THE MOVIE MYSTIC
Expiration Date
by Stephen Simon
Comedy is perhaps the
hardest kind of film to make. As the great comic W.C. Fields was about
to make his transition, he is rumored to have said “Dying is easy...
comedy is hard.” Satiric comedy raises that degree of difficulty to
Olympian heights. Add in a sweet romantic story line as well. Blend with
finesse, love and a genuine love of humanity and voila: Expiration Date
magically appears!
The film, produced and
directed with style, elegance, compassion, wit and grace by Seattle
filmmaker Rick Stevenson, is an absolute delight from start to finish.
Expiration Date tells the
wonderfully wacky story of Charlie Silvercloud III, whose father and
grandfather unexpectedly and tragically “expired” on their 25th
birthdays, both times at the hands (tires)? of runaway milk trucks!
Charlie is fast approaching his own 25th and, convinced that his family
is cursed, believes that nothing will protect him from a similar fate.
Accordingly, he runs from even a glimpse of someone carrying a milk
carton and shops very diligently for an appropriate vessel for his body
and for just the right burial plot. As the fates would have it, however,
he keeps running into the same young woman who seems equally determined
to outbid him for everything he sets his sights on. He can’t even seem
to get his life together for his death. Don’t you hate it when that
happens?
What’s a poor, cursed
fellow supposed to do? Just lay down in front of a dairy farm and wait
for the inevitable? Rob a bank so you can at least retain the dignity of
being able to plan for your own demise? After all, by the time the law
gets you, the Silvercloud curse will have eliminated you anyway. Or...
Maybe... In planning for
your death, you find someone who teaches you how wonderful life can
really be.
To say more about the film
itself would deprive you of the sheer fun and warm discovery that the
film reveals as Charlie careens toward that 25th milestone.
As mentioned earlier,
mixing comedy, satire and romance is an amazingly courageous journey for
a filmmaker to embark upon. Stevenson has an obvious love and respect
for his characters and his compassion infuses every scene in the film.
It’s just not possible to encounter these off-the-wall characters and
not be totally enchanted by both them and the increasingly wild and
outrageous situations in which they find themselves.
Expiration Date is opening
in cities around the country and I strongly recommend that you see it
when it opens near you. You can get more details at
www.expirationdatethemovie.com.
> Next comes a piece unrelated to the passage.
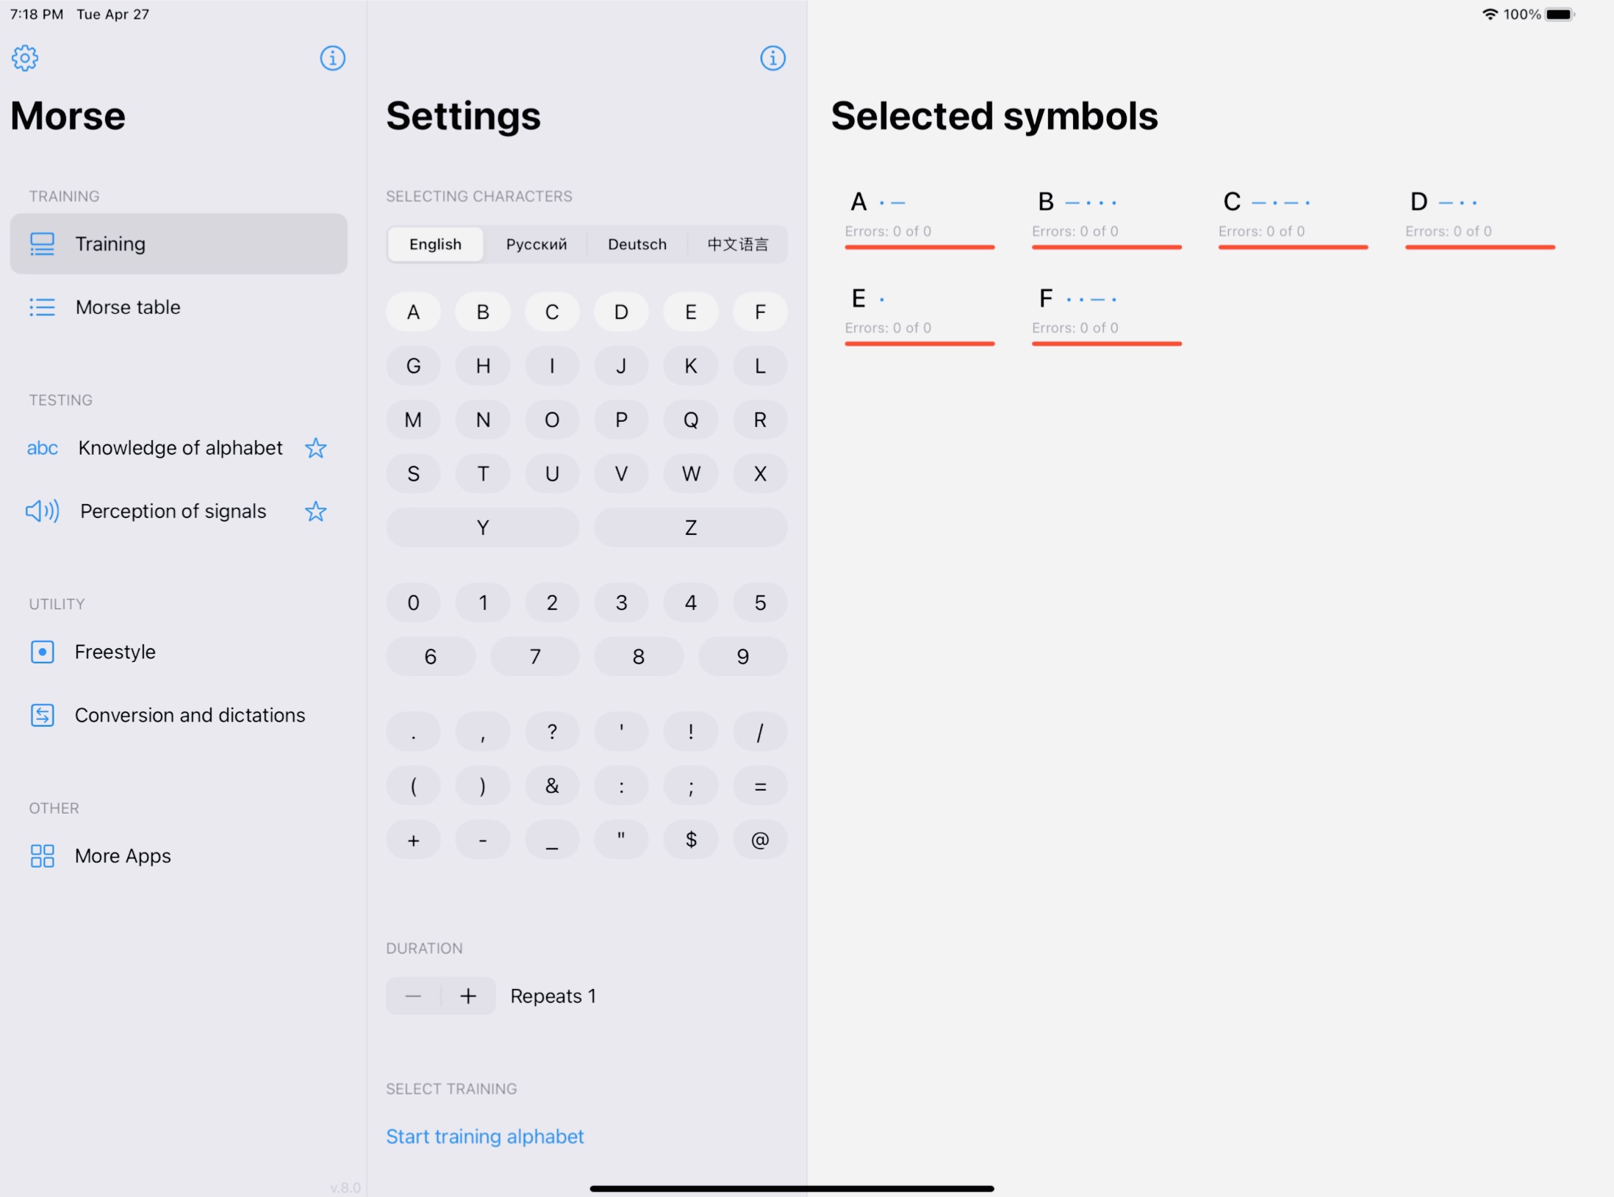This screenshot has height=1197, width=1614.
Task: Tap the selected symbol A card
Action: point(919,217)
It’s films like these that remind us
how wonderful movies can be when they show us who we are as humanity
when we function at our very best. I loved this film and I believe that
you will, too.

Stephen Simon has produced
such films as “Somewhere In Time” and “What Dreams May Come” and
recently produced and directed the film version of “Conversations With
God.” He also co-founded
www.Spiritualcinemacircle.com.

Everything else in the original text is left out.